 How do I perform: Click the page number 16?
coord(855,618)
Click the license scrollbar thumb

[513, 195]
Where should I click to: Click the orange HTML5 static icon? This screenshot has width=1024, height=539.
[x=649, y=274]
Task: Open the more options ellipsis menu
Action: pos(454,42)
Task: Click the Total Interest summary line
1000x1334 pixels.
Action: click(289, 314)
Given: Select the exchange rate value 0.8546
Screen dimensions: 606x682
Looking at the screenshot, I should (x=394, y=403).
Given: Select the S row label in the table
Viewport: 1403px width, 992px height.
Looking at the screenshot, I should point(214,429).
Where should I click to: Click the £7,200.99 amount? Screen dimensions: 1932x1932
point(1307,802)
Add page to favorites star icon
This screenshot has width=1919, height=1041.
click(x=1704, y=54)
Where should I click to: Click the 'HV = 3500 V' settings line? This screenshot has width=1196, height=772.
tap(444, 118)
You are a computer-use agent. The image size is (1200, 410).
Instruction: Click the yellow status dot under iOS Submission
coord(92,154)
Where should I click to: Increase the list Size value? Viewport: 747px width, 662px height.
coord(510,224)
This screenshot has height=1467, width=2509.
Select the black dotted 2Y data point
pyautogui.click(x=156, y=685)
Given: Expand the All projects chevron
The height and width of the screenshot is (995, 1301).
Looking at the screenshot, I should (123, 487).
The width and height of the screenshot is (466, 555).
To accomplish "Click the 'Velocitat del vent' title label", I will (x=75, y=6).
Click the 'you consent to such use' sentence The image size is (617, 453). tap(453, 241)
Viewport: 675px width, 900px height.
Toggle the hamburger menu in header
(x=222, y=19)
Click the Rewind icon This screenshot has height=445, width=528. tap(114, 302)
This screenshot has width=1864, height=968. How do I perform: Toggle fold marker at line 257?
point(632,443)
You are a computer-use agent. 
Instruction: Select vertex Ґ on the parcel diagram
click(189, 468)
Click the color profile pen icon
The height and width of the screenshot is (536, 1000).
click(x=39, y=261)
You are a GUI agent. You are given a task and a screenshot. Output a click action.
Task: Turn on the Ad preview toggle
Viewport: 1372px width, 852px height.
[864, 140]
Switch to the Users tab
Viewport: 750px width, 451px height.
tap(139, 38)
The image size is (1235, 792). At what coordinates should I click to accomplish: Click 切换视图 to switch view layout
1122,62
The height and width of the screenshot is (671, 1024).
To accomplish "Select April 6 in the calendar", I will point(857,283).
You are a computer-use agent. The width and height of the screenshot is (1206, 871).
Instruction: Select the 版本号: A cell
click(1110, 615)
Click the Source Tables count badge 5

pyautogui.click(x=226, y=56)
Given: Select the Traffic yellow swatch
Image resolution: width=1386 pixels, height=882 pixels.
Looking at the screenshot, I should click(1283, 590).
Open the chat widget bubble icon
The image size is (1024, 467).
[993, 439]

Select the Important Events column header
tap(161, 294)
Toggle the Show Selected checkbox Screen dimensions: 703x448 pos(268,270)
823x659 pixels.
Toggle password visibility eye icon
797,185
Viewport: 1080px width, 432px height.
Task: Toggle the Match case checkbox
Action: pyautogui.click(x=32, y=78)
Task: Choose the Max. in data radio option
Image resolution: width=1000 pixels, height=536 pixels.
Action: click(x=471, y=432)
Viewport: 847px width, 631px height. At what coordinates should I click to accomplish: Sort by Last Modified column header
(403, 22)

▬▬▬

State the count of lines in the material above that include "computer", with no other words.

3